Text shown »

:::::

# true weight gain stories



## ray1411 (Mar 4, 2007)

does anyone know of any true weight gain stories? besides the ones on dimensions...or weight gain in high numbers?


----------



## imfree (Mar 4, 2007)

ray1411 said:


> does anyone know of any true weight gain stories? besides the ones on dimensions...or weight gain in high numbers?


 I went from 290-to-400 since I went on insulin. I would find that kind of weight-gain in a female to be rather erotic!
The Blazing 
FA WildMan,
Edgar


----------



## TheNowhereMan (Mar 4, 2007)

My girl friend has gained almost 50 pounds since we started dating. but not purpously


----------



## love dubh (Mar 4, 2007)

Here's a true weight gain story:

Work all throughout high school, while managing and/or running track, compounded by being your friend's only source of transportation to school and her desperately-needed job. Be vegetarian. But be a bad salad-only vegetarian, who only eats once (or twice, if she's lucky) a day. Do this for several years.

Keep it at 121.5... never hitting that delicious 120.

:::::

Data shown »
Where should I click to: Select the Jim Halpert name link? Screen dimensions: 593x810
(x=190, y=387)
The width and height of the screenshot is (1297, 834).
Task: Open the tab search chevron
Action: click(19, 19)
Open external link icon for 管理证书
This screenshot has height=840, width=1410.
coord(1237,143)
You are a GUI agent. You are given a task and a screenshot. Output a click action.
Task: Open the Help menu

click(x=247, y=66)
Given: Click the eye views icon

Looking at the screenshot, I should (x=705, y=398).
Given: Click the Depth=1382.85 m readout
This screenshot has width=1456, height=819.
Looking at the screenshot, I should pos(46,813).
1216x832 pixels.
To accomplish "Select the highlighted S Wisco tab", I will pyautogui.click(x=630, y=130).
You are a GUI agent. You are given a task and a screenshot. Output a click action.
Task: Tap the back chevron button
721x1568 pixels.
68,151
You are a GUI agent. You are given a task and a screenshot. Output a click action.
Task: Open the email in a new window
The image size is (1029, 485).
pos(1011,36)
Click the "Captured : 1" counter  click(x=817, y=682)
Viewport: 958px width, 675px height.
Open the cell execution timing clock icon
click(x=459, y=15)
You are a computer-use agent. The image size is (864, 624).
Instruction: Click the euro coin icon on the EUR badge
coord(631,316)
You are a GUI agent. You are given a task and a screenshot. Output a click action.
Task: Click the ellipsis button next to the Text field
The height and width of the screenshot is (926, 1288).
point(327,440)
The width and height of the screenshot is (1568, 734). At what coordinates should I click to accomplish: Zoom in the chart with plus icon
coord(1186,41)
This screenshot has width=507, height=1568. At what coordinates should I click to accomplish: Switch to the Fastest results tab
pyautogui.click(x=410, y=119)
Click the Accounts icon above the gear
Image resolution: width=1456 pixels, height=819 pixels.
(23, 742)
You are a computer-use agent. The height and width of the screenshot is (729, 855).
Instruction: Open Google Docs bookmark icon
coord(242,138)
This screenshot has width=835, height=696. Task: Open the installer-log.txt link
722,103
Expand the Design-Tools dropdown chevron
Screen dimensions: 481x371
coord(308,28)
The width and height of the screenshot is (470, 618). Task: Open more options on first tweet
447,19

:::::

Tasks to perform »
1/ In the weight gain thread, what change in weight does imfree report since going on insulin?
2/ Copy out every line of the rows from the one containing "The width and height of the screenshot is (1568, 734)." down to the one containing "coord(1186,41)", both included.

Task-by-task solutions »
1/ From 290 to 400.

2/
The width and height of the screenshot is (1568, 734). At what coordinates should I click to accomplish: Zoom in the chart with plus icon
coord(1186,41)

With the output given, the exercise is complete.